Так начинается одна аллегория, короткая притча о чтении из введения к «Американцам в движении» Лори Андерсон:

Конечно, художественное творение есть изготовленная вещь, но оно говорит еще нечто иное по сравнению с тем, что есть сама по себе вещь, — allo agoreuei. Художественное творение все открыто возвещает об ином, оно есть откровение иного: творение есть аллегория. С вещью, сделанной и изготовленной, в художественном творении совмещено и сведено воедино еще нечто иное. А сводить воедино — по‐гречески sumballein.
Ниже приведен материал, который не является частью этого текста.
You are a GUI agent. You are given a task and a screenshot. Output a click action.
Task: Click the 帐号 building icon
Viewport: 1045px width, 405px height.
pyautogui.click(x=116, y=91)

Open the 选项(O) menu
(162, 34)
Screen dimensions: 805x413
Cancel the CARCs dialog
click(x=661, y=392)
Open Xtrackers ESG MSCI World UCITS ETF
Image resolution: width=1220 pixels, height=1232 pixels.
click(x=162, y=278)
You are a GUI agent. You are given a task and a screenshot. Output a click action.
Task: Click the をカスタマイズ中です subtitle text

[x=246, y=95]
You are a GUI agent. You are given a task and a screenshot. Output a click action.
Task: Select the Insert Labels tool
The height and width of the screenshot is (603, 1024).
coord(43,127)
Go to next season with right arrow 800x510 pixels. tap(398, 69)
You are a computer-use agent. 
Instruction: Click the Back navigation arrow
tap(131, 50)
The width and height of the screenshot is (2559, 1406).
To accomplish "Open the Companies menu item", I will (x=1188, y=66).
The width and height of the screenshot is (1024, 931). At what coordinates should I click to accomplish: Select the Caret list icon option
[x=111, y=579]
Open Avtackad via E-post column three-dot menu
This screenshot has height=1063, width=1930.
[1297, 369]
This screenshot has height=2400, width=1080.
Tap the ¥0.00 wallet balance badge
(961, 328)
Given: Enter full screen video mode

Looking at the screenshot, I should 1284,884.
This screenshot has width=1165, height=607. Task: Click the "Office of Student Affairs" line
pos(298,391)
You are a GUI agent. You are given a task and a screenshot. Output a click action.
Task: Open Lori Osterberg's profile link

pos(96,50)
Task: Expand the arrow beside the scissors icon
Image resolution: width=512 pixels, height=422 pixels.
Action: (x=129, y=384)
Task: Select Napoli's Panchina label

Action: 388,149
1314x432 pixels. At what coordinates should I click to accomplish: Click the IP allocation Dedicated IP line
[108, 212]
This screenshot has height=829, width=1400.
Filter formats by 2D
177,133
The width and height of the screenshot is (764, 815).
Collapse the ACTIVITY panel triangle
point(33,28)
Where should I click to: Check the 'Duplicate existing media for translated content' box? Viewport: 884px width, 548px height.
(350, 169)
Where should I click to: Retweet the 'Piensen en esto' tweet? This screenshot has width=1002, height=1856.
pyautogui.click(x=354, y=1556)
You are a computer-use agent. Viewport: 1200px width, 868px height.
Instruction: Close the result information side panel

Творение есть символ2.

Образами вождения (андерсоновская метафора сознания: «Я управляю телом так же, как люди обычно управляют автомобилем») и темноты этот отрывок напоминает нам о первых строках «Божественной комедии» (“Nel mezzo del cammin di nostra vita/ mi ritrovai per una selva oscura / che la diritta via era smarrita.… Io non so ben ridir com’ io v’entrai,/ tant’era pieno di sonno a quel punto/che la verace via abbondonai“3), или, скорее, о том состоянии растерянности, которое рождает так много аллегорий. Вскоре героиня найдет своего Вергилия в обличии автомеханика, который откроет ей, что ее сконфуженность — следствие неспособности «читать знаки»; проблема эта, однако, связана не с тем, что субъект игнорировал или неправильно толковал адресованные знаки, а с фундаментальной нечитаемостью самих знаков. Говоря о проекции изображения, украшающего космический корабль Аполлон 10, — обнаженные женщина и мужчина, правая рука которого согнута в локте, а ладонь раскрыта — ее Вергилий в рабочем комбинезоне поинтересуется: «Наша страна отправляет в космос изображения языка жестов. На этом изображении они говорят на нашем языке жестов. Как считаешь, они не подумают, что его рука всегда закреплена в таком положении? Или же они смогут прочесть наши знаки? У нас в стране прощание очень похоже на приветствие».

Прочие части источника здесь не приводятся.